Изменчивость моря - страница 27
– У вас вообще нет домашних животных? – спросила Эми.
– У меня есть домашний осьминог, – ответила я. – Ее зовут Долорес, она переливается всеми цветами радуги, а еще она большая, как дом.
Глаза Эми сузились.
– Я тебе не верю, – заявила она. – Ничье домашнее животное не может быть размером с дом.
Я пожала плечами.
– Она и не живет в нашем доме. Она живет в океанариуме, и она очень умная. Она такая умная, что, наверное, могла бы съесть тебя, если бы захотела.
– Давайте будем добры друг к другу, девочки, – прервала нас мама Эми с водительского сиденья. Эми дулась всю оставшуюся дорогу домой.

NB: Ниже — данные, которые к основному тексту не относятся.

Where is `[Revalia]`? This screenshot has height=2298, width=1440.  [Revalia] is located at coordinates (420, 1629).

После того, как они высаживали меня, я обычно заходила в дом, готовила себе бутерброд, смотрела телевизор и делала домашнее задание. Я выключила звук телепередачи, чтобы суметь расслышать гудки телефона или звонок в дверь, просто на случай если Умма вернется. Без нее дом казался еще более пустым. Мы с Апой ели только пиццу и китайскую еду навынос, и я все время чувствовала усталость. «Пожалуйста, вернись, – просила я, глядя на телефон или на входную дверь и думая, каким образом я могла бы стать лучше, настолько хорошей, чтобы она никогда больше не покинула нас. – Пожалуйста, пожалуйста, пожалуйста».

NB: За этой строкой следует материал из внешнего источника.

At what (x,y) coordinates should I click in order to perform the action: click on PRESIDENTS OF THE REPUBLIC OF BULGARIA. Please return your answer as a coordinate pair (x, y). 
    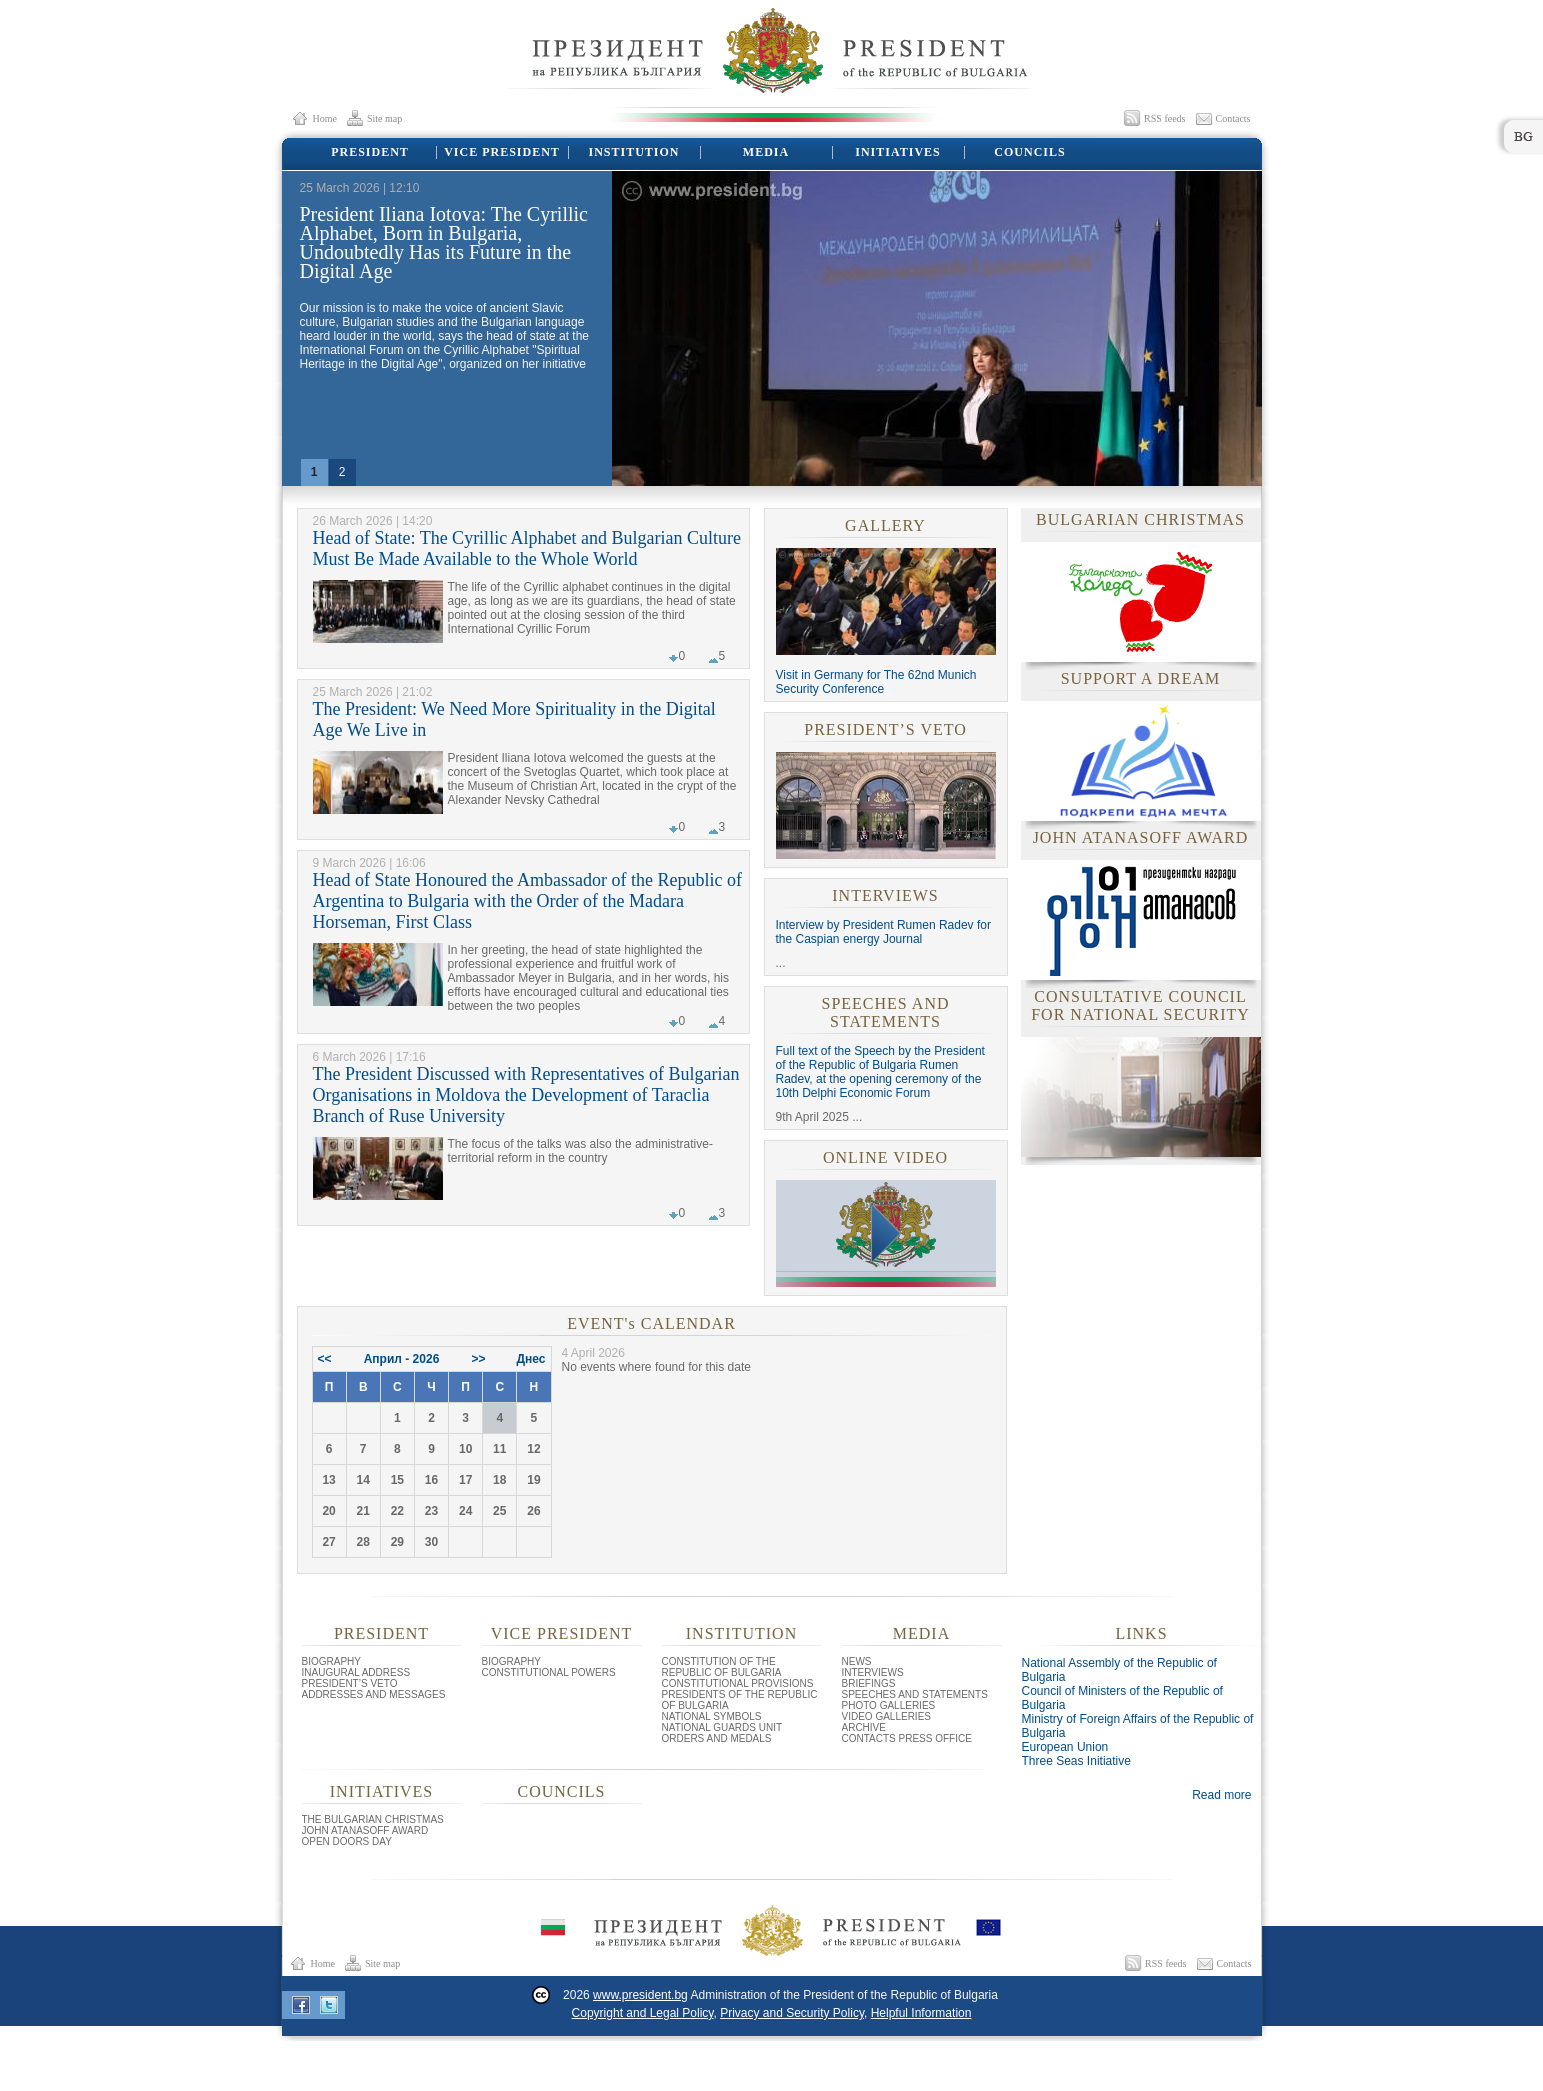
    Looking at the image, I should click on (740, 1700).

Что касается разбитой кружки на кухонном полу, то несмотря на все усилия Апы навести порядок, по прошествии времени мы все равно продолжали находить маленькие керамические черепки то тут, то там. Независимо от того, как внимательно мы осматривались, как тщательно подметали или пылесосили, в углах кухни всегда оставалось еще предостаточно крошечных кусочков зеленой шрапнели, похожих на следы недавней битвы или артефакты исчезнувшей цивилизации.
Глава 5
Настоящее время
На следующее утро я просыпаюсь в ужасном настроении. Я предполагаю, что это из-за алкоголя, выпитого накануне, пока не вспоминаю, что Юнхи сказала мне вчера о продаже Долорес. Я задвигаю эту мысль в самый угол сознания и снова погружаюсь в сон, пока телефонные будильники не начинают кричать разными голосами, требуя, чтобы я проснулась.

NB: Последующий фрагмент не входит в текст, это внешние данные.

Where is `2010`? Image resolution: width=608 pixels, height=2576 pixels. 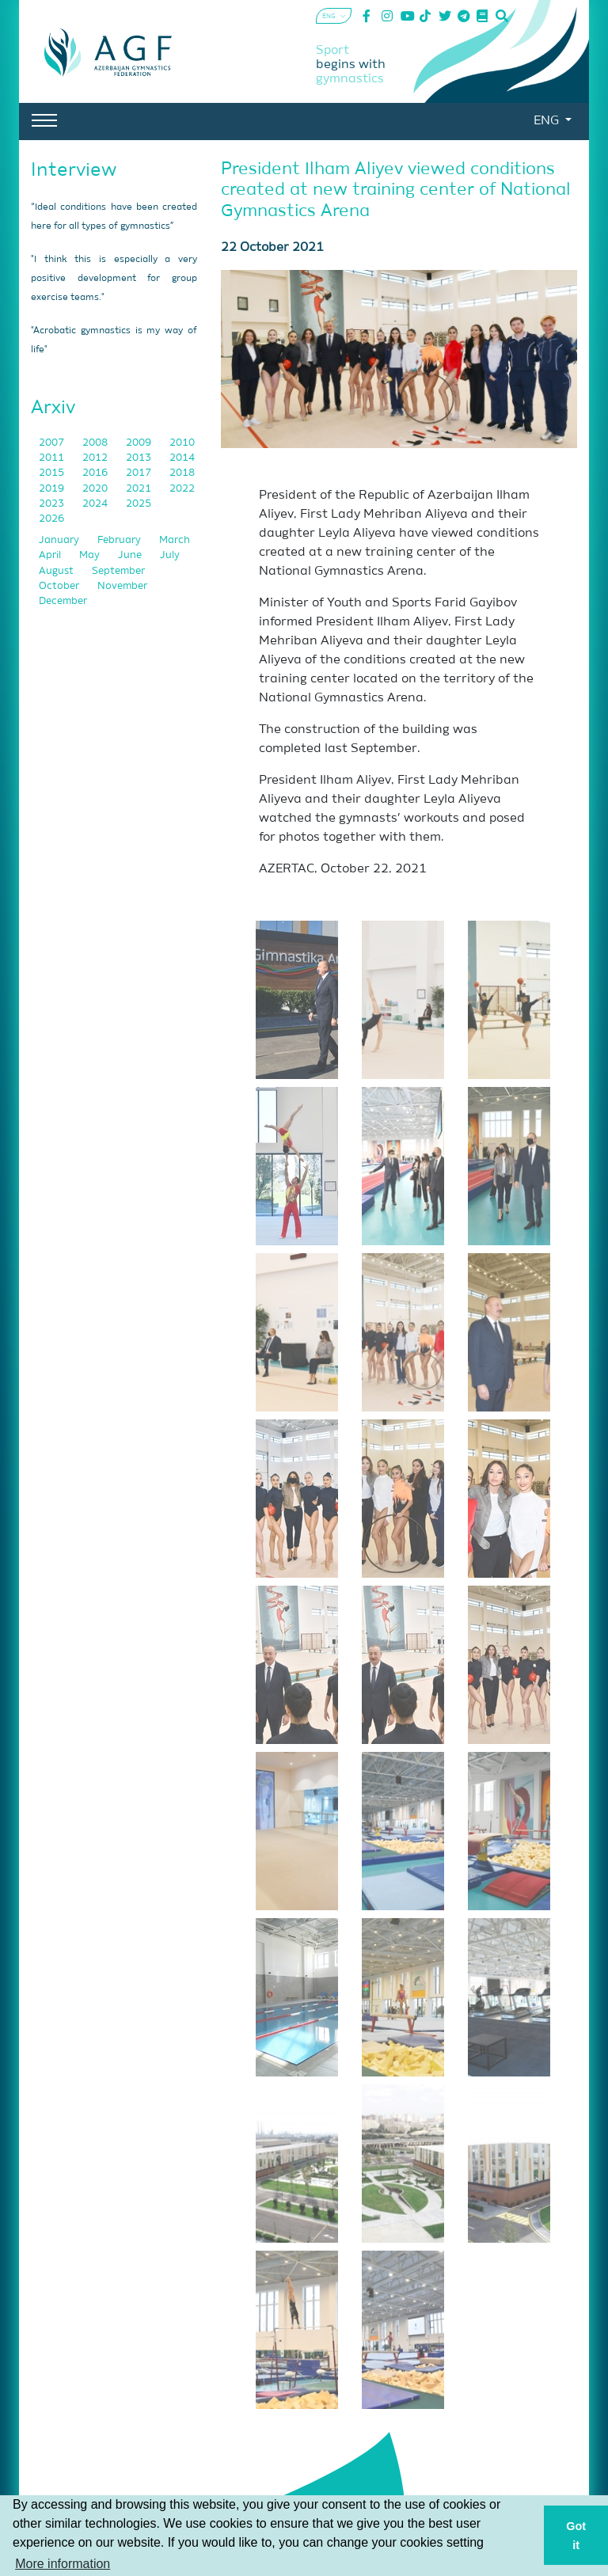 2010 is located at coordinates (182, 443).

Нажав кнопку «Отложить», я сонно чищу зубы, потом замечаю текстовое сообщение от моей мамы – длинную строку на корейском, мелькающую на моем экране. Я не хочу это читать, сидеть и разбирать буквы, пытаясь полностью понять их значение – на что у меня всегда уходит несколько минут – поэтому я этого не делаю. «Если бы случилось что-то срочное, она бы позвонила», – говорю я себе, чтобы попытаться унять спазм в животе, который неизбежно возникает там всякий раз, когда я думаю о своей матери.
Я торопливо выполняю остальную часть своей утренней рутины – ополаскиваю лицо холодной водой, чтобы выглядеть более живой, наношу тоник, сыворотку и всю прочую ерунду, которую Юнхи заставила меня купить год назад, когда настаивала на том, что я не могу просто намазать лицо лосьоном для тела и надеяться на лучшее.
– Мы уже взрослые, – ворчала она, таща меня по торговому центру. – Мы должны заботиться о своей коже.
– Что плохого в том, чтобы мазать лосьон для тела на лицо? Разве мое лицо не является частью моего тела? – запротестовала я.
– Ни в коем случае, – отрезала она, выбирая сыворотки с надписью «Для комбинированной кожи». – Твое лицо – это твое лицо.
– Что значит «комбинированная кожа»? – спросила я идеально накрашенную девушку, снисходительно смотревшую на нас, стоящих перед ней с корзинкой в руках. У нее была кожа цвета свежевыпавшего снега, и ей могло быть сколько угодно лет – на пять меньше, чем нам, или на пять больше. Она протянула руку и опустила мне в корзинку один из их наборов и образец продукта, на котором значилось «Маска для волос».